Donchin, also a former IUPUI philosophy professor, started the university’s women’s studies program.

In 2017, Byrne, now 87, became one of the founding members of the Carmel Poetry Group, which for two years had live meetings but now meets virtually.

Austin Macauley Publishers recently released Byrne’s “Human Kindness Shortfalls.”

“My recent publication consists of 28 poems, most of which were written during my time with the poetry group, and each of these was critiqued by them, but it includes several quality poems from earlier times,” he said. “To quantify, I’d say some 85 percent of the poems in this book were written in the last two to three years.”

The book’s description is, each of the poems addresses a problem that human kindness has failed to resolve sufficiently, thereby to enhance people’s ability to improve the world as we know it.

The poems are divided into five categories in the following order: Destructive activities known personally by the author; examples and illustrations of issues that compromise the ability of families to thrive; failures in the political realm that undermine social well-being; critiques of the human propensity for war; and some of the author’s experiences reflective of ecological woes in the world — greater openness to others in our attitudes could improve the world in which we live.

“I arrived at this description almost automatically after having arranged the poems in similar groupings and then identifying the topic each group was about,” he said.

This is Byrne’s second book of poetry.
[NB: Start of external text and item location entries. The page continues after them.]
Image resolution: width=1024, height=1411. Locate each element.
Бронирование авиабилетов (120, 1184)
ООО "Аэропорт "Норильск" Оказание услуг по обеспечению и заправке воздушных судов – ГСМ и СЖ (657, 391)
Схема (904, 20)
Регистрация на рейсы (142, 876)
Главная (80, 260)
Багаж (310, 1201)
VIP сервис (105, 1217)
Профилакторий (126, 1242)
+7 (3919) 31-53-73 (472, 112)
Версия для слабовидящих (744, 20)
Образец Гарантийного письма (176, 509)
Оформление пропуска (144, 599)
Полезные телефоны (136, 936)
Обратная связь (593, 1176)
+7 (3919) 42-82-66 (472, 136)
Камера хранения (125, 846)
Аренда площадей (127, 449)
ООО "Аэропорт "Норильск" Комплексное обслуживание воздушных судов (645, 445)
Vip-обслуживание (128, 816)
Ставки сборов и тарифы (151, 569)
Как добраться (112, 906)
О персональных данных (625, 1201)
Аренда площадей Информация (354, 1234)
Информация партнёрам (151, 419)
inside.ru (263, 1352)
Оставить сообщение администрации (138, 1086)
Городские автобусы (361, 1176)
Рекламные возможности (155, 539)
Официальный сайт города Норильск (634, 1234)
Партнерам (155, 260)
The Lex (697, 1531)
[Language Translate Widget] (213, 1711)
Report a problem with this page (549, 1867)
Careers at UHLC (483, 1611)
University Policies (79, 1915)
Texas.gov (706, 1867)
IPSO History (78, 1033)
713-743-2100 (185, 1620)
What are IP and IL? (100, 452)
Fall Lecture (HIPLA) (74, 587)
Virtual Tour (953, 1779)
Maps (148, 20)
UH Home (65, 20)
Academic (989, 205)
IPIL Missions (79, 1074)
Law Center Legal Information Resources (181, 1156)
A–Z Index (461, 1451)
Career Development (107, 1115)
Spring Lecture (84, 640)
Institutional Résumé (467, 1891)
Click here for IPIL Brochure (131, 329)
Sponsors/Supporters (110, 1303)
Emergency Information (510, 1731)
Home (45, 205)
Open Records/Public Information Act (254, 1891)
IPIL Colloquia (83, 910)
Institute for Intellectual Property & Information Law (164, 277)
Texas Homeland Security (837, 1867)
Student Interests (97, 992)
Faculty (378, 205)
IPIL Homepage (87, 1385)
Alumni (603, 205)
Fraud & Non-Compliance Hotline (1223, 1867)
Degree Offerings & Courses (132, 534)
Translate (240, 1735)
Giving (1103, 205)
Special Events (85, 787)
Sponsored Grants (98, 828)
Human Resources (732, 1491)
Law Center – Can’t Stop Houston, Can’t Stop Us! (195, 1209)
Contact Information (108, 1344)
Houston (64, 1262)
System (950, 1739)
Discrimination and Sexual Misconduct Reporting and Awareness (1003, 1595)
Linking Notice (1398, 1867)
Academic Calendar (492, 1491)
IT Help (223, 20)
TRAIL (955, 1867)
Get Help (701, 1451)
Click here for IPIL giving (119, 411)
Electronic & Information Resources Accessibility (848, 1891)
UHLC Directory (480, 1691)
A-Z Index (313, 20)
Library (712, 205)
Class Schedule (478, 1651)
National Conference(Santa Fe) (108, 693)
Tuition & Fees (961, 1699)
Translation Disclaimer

In 2018, he published “Towards Humanizing Humans: Hopeful Poems.” He also included a section of poems in his memoir “Remembering My Self” in 201. He also had approximately a dozen poems published in various outlets for writers, such as “Writers and Readers Magazine.”

Byrne, who received the IUPUI Spirit of Philanthropy Award in 2019, joined IUPUI in 1969 and helped establish the Dept. of Philosophy (the first department in the IU School of Liberal Arts). Byrne created the E. F. Byrne Peace Studies Award to encourage liberal arts faculty and students to examine the destructive effects of particular technologies, business and/or religious practices, et al., especially when directed toward war. Byrne also created the Donchin and Byrne Women’s Studies Student Fund in Anne’s memory.